Admiral James Stockdale was the highest ranking POW in the Vietnam War, he was held for 8 years and tortured brutally over 20 times.  When he was asked which kind of prisoners perished in Vietnam, he said that is easy, it was the optimists.  These were the prisoners who said they would be out by Christmas or Thanksgiving and those days would come and go and eventually enough milestones passed that they lost that essential faith needed to survive and die.  The optimists failed to confront the the reality of their situation and when they were forced to do so it simply became too much for them.

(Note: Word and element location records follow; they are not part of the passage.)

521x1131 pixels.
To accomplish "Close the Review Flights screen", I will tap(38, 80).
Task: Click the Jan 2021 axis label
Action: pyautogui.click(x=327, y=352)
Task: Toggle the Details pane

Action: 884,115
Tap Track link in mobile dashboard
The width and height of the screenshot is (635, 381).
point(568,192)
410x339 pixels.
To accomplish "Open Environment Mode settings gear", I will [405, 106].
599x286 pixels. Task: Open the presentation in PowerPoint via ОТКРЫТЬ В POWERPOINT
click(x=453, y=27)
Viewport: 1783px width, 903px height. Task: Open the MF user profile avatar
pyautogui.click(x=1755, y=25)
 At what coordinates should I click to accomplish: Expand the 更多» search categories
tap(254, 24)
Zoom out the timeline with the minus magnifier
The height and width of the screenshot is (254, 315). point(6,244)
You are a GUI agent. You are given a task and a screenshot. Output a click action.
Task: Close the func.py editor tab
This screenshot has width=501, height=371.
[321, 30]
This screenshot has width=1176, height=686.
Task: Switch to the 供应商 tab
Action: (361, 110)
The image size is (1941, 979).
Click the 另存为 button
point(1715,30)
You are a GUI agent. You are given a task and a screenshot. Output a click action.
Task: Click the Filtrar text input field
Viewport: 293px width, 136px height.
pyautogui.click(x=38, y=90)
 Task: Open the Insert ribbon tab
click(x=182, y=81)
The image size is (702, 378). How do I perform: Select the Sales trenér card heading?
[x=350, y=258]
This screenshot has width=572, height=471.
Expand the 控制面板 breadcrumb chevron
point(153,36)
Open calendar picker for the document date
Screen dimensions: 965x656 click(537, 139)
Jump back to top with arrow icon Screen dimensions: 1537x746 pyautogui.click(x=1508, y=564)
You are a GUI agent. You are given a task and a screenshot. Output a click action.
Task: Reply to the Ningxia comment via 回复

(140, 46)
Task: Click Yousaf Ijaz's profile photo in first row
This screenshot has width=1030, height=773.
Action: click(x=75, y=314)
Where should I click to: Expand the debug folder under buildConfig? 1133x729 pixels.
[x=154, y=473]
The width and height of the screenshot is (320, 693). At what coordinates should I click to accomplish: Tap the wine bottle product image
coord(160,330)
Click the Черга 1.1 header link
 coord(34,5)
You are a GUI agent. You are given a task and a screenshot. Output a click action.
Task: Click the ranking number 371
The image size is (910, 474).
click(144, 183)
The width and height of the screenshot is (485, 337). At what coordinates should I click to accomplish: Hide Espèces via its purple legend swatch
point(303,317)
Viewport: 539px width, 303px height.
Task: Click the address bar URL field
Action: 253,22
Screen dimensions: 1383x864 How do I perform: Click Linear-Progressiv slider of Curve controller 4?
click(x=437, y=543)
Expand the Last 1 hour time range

Stockdale accepted the reality of the situation.  He knew he was in hell but rather than failing to confront the reality of the situation he accepted it.  He stepped up and did everything he could do to lift the morale and prolong the lives of fellow prisoners.  He developed communication and milestones that help them communicate and survive.    Here is the Stockdale Paradox:

You must retain faith that you will prevail in the end, regardless of the difficulties.
AND at the same time…
You must confront the most brutal facts of your current reality, whatever they might be.

Here is the take away for you.  YOU MUST COMBINE OPTIMISM (SINCERE BELIEF) WITH BRUTAL HONESTY AND A STRONG WILLINGNESS TO TAKE ACTION.

James Stockdale quote "I never doubted not only that I would get out, but also that I would prevail in the end and turn the experience into the defining event of my life, which, in retrospect, I would not trade.”

Very important life lesson here.  Face any trial you have head on and make them defining moments in your life.  Bloody but unbowed.

Kick Ass - Love Dad

Monday, February 4, 2013

Karma II

I am a believer in Karma.  Your actions and words will always carry the weight of consequence for you.

I am also a firm believer that there are things and people I cannot make better by extending myself to them.  In order for me to reach out to you, you have got to be able to reach back in a meaningful way.  Reaching out to someone implies that you are attempting to connect with them.  Connecting to people is as simple as a smile or word that leaves a door open for that person to try and get to know you.

There is a subset of people you will reach out to that are huge mistakes.  When you peel back the onion, you will occasionally not find the beautiful human you expected, you will find a person with significant personal  deficits that should never be part of your life.  It seems like almost simultaneously when you are finding how much they do not belong in your life -  they will find a pressing need to become part of your life.  

There are connections that should be broken, doors that should be closed, and times when you need to have people get out of your life, who are starting to suck the life out of you.  From a Karma standpoint you only owe these people the honesty of clearly stepping away from them.  

Most people know when you are clearly stepping away from them.  For them not to acknowledge that you are stepping away is a form of manipulation they use to keep in contact with you.   Sometimes the kindest thing you can do is to be firm and honest. 

There are people in my life who I thought would be good or casual friends that were train wrecks.  They had to go through their own journey to find their own self worth.  These journeys frequently involved a series of destructive behaviors that involved bad relationships, drug and alcohol abuse and bad personal decisions.  I would have not helped them or me to have been a witness to that journey. 

So use your good deeds at a time, a place, and  a person where they will find some purchase.  Never dump your good deeds into the black hole of someone else's destructive behavior.